Born in Los Angeles, California, to an American mother and a Japanese father, Noguchi lived in Japan until the age of thirteen, when he moved to Indiana. While studying pre-medicine at Columbia University, he took evening sculpture classes on New York’s Lower East Side, mentoring with the sculptor Onorio Ruotolo. He soon left the University to become an academic sculptor.

In 1926, Noguchi saw an exhibition in New York of the work of Constantin Brancusi that profoundly changed his artistic direction. With a John Simon Guggenheim Fellowship, Noguchi went to Paris, and from 1927 to 1929 worked in Brancusi’s studio. Inspired by the older artist’s reductive forms, Noguchi turned to modernism and a kind of abstraction, infusing his highly finished pieces with a lyrical and emotional expressiveness, and with an aura of mystery.

Noguchi’s work was not widely recognized in the United States until 1938, when he completed a large-scale sculpture symbolizing the freedom of the press, which was commissioned for the Associated Press building in Rockefeller Center, New York City. This was the first of what would become numerous celebrated public works worldwide, ranging from playgrounds to plazas, gardens to fountains, all reflecting his belief in the social significance of sculpture.

In 1942, Noguchi set up a studio at 33 MacDougal Alley, in Greenwich Village, having spent much of the 1930s based in New York City but traveling extensively in Asia, Mexico, and Europe.   

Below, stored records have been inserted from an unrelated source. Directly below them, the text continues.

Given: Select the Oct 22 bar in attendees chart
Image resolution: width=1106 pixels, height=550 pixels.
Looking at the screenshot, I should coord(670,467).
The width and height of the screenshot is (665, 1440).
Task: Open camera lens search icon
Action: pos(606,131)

The Japanese attack on Pearl Harbor and the backlash against Japanese-Americans in the United States had a dramatic personal effect on Noguchi, motivating him to become a political activist. In 1942, he started Nisei Writers and Artists Mobilization for Democracy, a group dedicated to raising awareness of the patriotism of Japanese-Americans. He also asked to be placed in an internment camp in Arizona, where he lived for a brief seven months. Following the War, Noguchi spent a great deal of time in Japan exploring the wrenching issues raised during the previous years. His ideas and feelings are reflected in his works of that period, particularly the delicate slab sculptures included in the 1946 exhibition “Fourteen Americans,” at The Museum of Modern Art, New York.

Noguchi did not belong to any particular movement, but collaborated with artists working in a range of disciplines and schools. He created stage sets as early as 1935 for the dancer/choreographer Martha Graham, beginning a lifelong collaboration; as well as for dancers/choreographers Merce Cunningham, Erick Hawkins, and George Balanchine and composer John Cage. In the 1960s, Noguchi began working with stone carver Masatoshi Izumi on the island of Shikoku, Japan; a collaboration that would also continue for the rest of his life. From 1960 to 1966, he worked on a playground design with the architect Louis Kahn

Whenever given the opportunity to venture into the mass-production of his interior designs, Noguchi seized it. In 1937, he designed a Bakelite intercom for the Zenith Radio Corporation, and in 1947, his glass-topped table was produced by Herman Miller. This design—along with others such as his designs for Akari Light Sculptures which were initially developed in 1951 using traditional Japanese materials—are still being produced today.

In 1985, Noguchi opened The Isamu Noguchi Garden Museum (now known as The Noguchi Museum), in Long Island City, New York. The Museum, established and designed by the artist, marked the culmination of his commitment to public spaces.  Located in a 1920s industrial building across the street from where the artist had established a studio in 1960, it has a serene outdoor sculpture garden, and many galleries that display Noguchi’s work, along with photographs and models from his career.

Noguchi’s first retrospective in the United States was in 1968, at the Whitney Museum of American Art in New York City. In 1986, he represented the United States at the Venice Biennale. Noguchi received the Edward MacDowell Medal for Outstanding Lifetime Contribution to the Arts in 1982; the Kyoto Prize in Arts in 1986; the National Medal of Arts in 1987; and the Order of Sacred Treasure from the Japanese government in 1988. He died in New York City in 1988.